>>>
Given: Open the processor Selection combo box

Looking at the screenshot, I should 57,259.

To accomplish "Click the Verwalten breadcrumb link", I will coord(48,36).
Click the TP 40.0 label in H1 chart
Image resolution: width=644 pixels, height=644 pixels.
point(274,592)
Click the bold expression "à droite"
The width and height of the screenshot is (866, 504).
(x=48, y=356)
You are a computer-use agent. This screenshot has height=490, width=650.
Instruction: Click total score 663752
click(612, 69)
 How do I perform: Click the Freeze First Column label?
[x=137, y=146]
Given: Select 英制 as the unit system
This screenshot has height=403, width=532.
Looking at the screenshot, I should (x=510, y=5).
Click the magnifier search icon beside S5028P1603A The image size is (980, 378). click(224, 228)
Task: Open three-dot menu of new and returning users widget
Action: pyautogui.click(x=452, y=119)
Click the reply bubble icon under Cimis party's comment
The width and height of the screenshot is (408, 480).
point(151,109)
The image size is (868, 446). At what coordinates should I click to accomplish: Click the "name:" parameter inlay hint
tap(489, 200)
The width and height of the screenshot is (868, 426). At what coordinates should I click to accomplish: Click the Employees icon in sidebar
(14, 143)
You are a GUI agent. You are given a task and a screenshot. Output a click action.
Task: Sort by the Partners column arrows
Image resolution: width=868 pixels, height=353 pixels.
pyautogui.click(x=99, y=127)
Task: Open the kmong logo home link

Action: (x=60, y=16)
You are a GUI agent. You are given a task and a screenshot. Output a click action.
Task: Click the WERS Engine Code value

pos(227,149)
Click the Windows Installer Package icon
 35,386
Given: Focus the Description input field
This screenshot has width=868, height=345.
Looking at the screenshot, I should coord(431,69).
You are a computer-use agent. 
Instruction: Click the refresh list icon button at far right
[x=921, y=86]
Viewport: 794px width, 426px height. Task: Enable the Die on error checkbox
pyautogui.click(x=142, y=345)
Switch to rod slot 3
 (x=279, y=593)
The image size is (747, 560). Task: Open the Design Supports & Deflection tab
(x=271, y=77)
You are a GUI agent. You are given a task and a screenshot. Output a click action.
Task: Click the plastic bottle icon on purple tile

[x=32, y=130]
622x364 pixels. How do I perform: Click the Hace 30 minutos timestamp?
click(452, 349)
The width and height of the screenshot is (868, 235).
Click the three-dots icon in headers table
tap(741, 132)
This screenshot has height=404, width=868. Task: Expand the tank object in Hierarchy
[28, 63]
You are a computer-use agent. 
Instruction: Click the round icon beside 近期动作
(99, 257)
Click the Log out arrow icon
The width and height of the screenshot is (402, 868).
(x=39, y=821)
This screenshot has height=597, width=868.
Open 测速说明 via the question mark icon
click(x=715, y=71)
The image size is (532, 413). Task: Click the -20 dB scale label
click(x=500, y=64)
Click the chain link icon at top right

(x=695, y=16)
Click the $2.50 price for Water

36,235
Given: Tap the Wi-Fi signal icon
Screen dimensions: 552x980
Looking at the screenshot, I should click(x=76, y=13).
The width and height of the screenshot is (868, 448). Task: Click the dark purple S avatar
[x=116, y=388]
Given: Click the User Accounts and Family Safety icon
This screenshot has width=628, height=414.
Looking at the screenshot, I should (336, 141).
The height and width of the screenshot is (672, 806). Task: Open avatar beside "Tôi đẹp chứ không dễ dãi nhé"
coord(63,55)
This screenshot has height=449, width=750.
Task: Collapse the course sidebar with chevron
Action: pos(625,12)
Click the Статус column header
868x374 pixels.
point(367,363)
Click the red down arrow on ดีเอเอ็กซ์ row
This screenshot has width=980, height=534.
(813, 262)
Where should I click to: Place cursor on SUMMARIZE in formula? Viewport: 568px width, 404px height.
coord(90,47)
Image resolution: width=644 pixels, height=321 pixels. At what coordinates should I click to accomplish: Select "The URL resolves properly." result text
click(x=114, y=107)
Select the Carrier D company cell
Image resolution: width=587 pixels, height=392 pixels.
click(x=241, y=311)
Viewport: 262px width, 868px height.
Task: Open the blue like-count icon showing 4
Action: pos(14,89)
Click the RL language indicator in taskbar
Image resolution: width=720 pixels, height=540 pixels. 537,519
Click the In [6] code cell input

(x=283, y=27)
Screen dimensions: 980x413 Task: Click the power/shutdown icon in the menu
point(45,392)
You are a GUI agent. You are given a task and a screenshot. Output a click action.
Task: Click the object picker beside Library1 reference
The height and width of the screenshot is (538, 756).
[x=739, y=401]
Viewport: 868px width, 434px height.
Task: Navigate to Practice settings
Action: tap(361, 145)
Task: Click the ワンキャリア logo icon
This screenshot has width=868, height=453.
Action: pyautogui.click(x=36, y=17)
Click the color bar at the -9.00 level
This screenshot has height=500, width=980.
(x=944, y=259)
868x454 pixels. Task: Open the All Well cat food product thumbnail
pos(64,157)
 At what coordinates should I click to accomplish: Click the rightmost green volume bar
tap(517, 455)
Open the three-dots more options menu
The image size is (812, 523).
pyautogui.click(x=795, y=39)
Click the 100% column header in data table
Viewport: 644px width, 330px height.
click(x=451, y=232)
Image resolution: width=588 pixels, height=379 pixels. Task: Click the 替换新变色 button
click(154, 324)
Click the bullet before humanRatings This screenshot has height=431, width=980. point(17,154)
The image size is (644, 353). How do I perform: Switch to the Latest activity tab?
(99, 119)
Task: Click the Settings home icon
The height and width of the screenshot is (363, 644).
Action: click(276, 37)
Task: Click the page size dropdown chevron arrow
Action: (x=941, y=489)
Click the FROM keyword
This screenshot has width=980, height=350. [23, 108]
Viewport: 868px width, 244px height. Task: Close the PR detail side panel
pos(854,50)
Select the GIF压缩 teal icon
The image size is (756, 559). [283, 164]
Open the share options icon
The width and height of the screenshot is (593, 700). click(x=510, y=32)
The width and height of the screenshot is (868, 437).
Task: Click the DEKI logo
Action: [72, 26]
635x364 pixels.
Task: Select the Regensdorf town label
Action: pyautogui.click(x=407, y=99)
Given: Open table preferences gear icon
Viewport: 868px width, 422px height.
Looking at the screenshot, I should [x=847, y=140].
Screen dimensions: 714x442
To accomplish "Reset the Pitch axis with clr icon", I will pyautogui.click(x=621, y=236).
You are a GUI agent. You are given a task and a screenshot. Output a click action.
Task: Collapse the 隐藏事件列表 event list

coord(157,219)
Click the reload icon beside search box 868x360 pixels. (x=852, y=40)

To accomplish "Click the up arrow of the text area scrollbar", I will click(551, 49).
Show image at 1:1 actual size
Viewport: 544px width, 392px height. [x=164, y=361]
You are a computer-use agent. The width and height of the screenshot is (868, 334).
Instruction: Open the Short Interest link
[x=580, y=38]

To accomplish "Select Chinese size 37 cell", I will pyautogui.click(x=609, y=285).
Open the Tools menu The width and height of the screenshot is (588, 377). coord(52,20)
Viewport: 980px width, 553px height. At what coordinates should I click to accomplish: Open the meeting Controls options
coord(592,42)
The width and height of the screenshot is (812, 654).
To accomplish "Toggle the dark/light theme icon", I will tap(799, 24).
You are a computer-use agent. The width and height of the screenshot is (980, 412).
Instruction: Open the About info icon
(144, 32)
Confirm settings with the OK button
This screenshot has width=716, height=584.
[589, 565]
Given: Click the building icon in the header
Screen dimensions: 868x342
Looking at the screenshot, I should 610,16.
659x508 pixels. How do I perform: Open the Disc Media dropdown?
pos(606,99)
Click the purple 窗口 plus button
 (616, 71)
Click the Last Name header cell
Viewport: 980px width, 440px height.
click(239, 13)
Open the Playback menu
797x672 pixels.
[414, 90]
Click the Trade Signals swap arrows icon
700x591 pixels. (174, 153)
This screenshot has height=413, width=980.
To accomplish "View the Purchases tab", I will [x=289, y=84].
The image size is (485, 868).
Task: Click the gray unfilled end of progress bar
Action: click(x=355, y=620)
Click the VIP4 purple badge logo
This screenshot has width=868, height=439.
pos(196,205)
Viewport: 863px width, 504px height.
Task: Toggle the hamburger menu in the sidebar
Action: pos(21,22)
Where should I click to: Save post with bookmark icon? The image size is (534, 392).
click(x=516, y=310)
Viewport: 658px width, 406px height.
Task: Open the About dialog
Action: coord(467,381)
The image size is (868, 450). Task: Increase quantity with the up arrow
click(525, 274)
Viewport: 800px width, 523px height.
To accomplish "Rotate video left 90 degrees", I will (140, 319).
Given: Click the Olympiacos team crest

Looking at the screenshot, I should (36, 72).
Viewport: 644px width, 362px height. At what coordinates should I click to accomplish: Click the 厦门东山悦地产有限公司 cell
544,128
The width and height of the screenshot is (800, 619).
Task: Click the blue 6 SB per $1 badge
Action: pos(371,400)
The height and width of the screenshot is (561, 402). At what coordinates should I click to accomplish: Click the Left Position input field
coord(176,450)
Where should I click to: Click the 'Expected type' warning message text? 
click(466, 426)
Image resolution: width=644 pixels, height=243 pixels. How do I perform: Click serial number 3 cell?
<<<
Quote the listing word for word from its first line through the line in which "Click the bold" appears.

Given: Open the processor Selection combo box

Looking at the screenshot, I should 57,259.

To accomplish "Click the Verwalten breadcrumb link", I will coord(48,36).
Click the TP 40.0 label in H1 chart
Image resolution: width=644 pixels, height=644 pixels.
point(274,592)
Click the bold expression "à droite"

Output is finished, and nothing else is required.